**Problem to solve**
Your job is to transcribe the material exactly. Keep every line.

**Entries provided**
####

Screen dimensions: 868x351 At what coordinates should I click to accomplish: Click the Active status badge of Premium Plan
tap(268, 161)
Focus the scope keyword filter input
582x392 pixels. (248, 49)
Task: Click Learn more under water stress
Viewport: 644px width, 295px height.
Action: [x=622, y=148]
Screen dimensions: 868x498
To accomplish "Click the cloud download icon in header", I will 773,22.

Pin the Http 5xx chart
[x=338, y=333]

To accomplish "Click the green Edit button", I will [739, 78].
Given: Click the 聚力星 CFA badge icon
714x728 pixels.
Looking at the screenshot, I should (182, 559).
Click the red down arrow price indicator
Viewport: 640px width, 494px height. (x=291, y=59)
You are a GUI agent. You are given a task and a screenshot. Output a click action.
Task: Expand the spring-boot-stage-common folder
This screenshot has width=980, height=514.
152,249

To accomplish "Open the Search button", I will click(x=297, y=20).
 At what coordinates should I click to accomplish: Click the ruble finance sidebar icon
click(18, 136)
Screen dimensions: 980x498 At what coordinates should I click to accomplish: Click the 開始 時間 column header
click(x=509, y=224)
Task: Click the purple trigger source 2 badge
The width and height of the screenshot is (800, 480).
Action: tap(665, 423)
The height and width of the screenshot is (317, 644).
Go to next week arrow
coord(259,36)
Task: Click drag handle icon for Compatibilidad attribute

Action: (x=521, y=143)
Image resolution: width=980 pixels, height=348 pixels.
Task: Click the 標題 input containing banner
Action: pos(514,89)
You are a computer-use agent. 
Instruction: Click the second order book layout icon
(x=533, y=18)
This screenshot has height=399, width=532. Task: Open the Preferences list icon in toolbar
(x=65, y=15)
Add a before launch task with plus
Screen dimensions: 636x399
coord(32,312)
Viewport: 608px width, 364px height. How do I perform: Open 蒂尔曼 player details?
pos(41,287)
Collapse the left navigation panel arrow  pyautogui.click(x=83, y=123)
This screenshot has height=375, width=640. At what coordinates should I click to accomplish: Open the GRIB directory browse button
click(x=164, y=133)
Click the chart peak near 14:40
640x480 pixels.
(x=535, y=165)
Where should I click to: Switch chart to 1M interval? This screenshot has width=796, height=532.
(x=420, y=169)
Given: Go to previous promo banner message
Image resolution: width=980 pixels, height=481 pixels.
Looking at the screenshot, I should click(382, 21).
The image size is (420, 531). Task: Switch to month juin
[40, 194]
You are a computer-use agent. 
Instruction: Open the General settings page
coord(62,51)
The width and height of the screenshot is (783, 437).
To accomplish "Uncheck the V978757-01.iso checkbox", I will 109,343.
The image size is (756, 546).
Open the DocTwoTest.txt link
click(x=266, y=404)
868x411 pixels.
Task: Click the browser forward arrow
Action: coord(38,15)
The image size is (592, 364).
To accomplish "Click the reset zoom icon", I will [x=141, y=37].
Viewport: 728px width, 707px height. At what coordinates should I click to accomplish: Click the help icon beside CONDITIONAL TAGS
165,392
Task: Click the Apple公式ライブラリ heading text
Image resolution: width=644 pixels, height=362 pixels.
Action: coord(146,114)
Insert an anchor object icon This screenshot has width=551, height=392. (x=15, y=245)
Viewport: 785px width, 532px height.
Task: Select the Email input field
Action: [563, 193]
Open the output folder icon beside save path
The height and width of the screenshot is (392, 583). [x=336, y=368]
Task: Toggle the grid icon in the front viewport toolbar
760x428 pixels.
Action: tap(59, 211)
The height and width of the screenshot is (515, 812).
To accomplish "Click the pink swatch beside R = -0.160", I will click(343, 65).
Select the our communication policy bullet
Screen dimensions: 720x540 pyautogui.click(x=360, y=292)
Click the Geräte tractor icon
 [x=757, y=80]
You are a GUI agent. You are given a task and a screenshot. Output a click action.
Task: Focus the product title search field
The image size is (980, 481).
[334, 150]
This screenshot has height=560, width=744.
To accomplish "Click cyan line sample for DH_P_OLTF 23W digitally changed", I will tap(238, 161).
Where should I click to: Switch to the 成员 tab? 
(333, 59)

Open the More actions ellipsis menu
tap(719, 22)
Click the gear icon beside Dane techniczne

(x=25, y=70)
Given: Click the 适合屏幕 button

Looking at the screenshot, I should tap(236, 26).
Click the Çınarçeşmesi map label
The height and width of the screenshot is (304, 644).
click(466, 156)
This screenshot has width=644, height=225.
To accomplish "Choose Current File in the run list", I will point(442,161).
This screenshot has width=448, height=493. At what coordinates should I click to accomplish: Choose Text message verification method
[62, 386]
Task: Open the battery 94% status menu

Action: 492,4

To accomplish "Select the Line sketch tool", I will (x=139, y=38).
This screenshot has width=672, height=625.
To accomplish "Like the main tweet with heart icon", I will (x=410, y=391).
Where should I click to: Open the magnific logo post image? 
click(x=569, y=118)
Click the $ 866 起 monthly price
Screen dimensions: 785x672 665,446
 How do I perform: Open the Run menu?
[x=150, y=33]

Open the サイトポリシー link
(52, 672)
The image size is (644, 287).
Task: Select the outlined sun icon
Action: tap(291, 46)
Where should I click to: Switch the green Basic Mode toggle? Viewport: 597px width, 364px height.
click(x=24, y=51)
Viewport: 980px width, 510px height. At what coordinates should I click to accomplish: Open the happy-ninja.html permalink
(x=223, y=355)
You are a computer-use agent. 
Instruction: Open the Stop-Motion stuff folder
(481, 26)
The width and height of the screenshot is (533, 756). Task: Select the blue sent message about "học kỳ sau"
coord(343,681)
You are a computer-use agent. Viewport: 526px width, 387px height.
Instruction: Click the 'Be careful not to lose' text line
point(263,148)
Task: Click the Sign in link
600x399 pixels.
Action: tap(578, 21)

####

**Expected output**
Screen dimensions: 868x351 At what coordinates should I click to accomplish: Click the Active status badge of Premium Plan
tap(268, 161)
Focus the scope keyword filter input
582x392 pixels. (248, 49)
Task: Click Learn more under water stress
Viewport: 644px width, 295px height.
Action: [x=622, y=148]
Screen dimensions: 868x498
To accomplish "Click the cloud download icon in header", I will 773,22.

Pin the Http 5xx chart
[x=338, y=333]

To accomplish "Click the green Edit button", I will [739, 78].
Given: Click the 聚力星 CFA badge icon
714x728 pixels.
Looking at the screenshot, I should (182, 559).
Click the red down arrow price indicator
Viewport: 640px width, 494px height. (x=291, y=59)
You are a GUI agent. You are given a task and a screenshot. Output a click action.
Task: Expand the spring-boot-stage-common folder
This screenshot has width=980, height=514.
152,249

To accomplish "Open the Search button", I will click(x=297, y=20).
 At what coordinates should I click to accomplish: Click the ruble finance sidebar icon
click(18, 136)
Screen dimensions: 980x498 At what coordinates should I click to accomplish: Click the 開始 時間 column header
click(x=509, y=224)
Task: Click the purple trigger source 2 badge
The width and height of the screenshot is (800, 480).
Action: tap(665, 423)
The height and width of the screenshot is (317, 644).
Go to next week arrow
coord(259,36)
Task: Click drag handle icon for Compatibilidad attribute

Action: (x=521, y=143)
Image resolution: width=980 pixels, height=348 pixels.
Task: Click the 標題 input containing banner
Action: pos(514,89)
You are a computer-use agent. 
Instruction: Click the second order book layout icon
(x=533, y=18)
This screenshot has height=399, width=532. Task: Open the Preferences list icon in toolbar
(x=65, y=15)
Add a before launch task with plus
Screen dimensions: 636x399
coord(32,312)
Viewport: 608px width, 364px height. How do I perform: Open 蒂尔曼 player details?
pos(41,287)
Collapse the left navigation panel arrow  pyautogui.click(x=83, y=123)
This screenshot has height=375, width=640. At what coordinates should I click to accomplish: Open the GRIB directory browse button
click(x=164, y=133)
Click the chart peak near 14:40
640x480 pixels.
(x=535, y=165)
Where should I click to: Switch chart to 1M interval? This screenshot has width=796, height=532.
(x=420, y=169)
Given: Go to previous promo banner message
Image resolution: width=980 pixels, height=481 pixels.
Looking at the screenshot, I should click(382, 21).
The image size is (420, 531). Task: Switch to month juin
[40, 194]
You are a computer-use agent. 
Instruction: Open the General settings page
coord(62,51)
The width and height of the screenshot is (783, 437).
To accomplish "Uncheck the V978757-01.iso checkbox", I will 109,343.
The image size is (756, 546).
Open the DocTwoTest.txt link
click(x=266, y=404)
868x411 pixels.
Task: Click the browser forward arrow
Action: coord(38,15)
The image size is (592, 364).
To accomplish "Click the reset zoom icon", I will [x=141, y=37].
Viewport: 728px width, 707px height. At what coordinates should I click to accomplish: Click the help icon beside CONDITIONAL TAGS
165,392
Task: Click the Apple公式ライブラリ heading text
Image resolution: width=644 pixels, height=362 pixels.
Action: coord(146,114)
Insert an anchor object icon This screenshot has width=551, height=392. (x=15, y=245)
Viewport: 785px width, 532px height.
Task: Select the Email input field
Action: [563, 193]
Open the output folder icon beside save path
The height and width of the screenshot is (392, 583). [x=336, y=368]
Task: Toggle the grid icon in the front viewport toolbar
760x428 pixels.
Action: tap(59, 211)
The height and width of the screenshot is (515, 812).
To accomplish "Click the pink swatch beside R = -0.160", I will click(343, 65).
Select the our communication policy bullet
Screen dimensions: 720x540 pyautogui.click(x=360, y=292)
Click the Geräte tractor icon
 [x=757, y=80]
You are a GUI agent. You are given a task and a screenshot. Output a click action.
Task: Focus the product title search field
The image size is (980, 481).
[334, 150]
This screenshot has height=560, width=744.
To accomplish "Click cyan line sample for DH_P_OLTF 23W digitally changed", I will tap(238, 161).
Where should I click to: Switch to the 成员 tab? 
(333, 59)

Open the More actions ellipsis menu
tap(719, 22)
Click the gear icon beside Dane techniczne

(x=25, y=70)
Given: Click the 适合屏幕 button

Looking at the screenshot, I should tap(236, 26).
Click the Çınarçeşmesi map label
The height and width of the screenshot is (304, 644).
click(466, 156)
This screenshot has width=644, height=225.
To accomplish "Choose Current File in the run list", I will point(442,161).
This screenshot has width=448, height=493. At what coordinates should I click to accomplish: Choose Text message verification method
[62, 386]
Task: Open the battery 94% status menu

Action: 492,4

To accomplish "Select the Line sketch tool", I will (x=139, y=38).
This screenshot has width=672, height=625.
To accomplish "Like the main tweet with heart icon", I will (x=410, y=391).
Where should I click to: Open the magnific logo post image? 
click(x=569, y=118)
Click the $ 866 起 monthly price
Screen dimensions: 785x672 665,446
 How do I perform: Open the Run menu?
[x=150, y=33]

Open the サイトポリシー link
(52, 672)
The image size is (644, 287).
Task: Select the outlined sun icon
Action: tap(291, 46)
Where should I click to: Switch the green Basic Mode toggle? Viewport: 597px width, 364px height.
click(x=24, y=51)
Viewport: 980px width, 510px height. At what coordinates should I click to accomplish: Open the happy-ninja.html permalink
(x=223, y=355)
You are a computer-use agent. 
Instruction: Open the Stop-Motion stuff folder
(481, 26)
The width and height of the screenshot is (533, 756). Task: Select the blue sent message about "học kỳ sau"
coord(343,681)
You are a computer-use agent. Viewport: 526px width, 387px height.
Instruction: Click the 'Be careful not to lose' text line
point(263,148)
Task: Click the Sign in link
600x399 pixels.
Action: tap(578, 21)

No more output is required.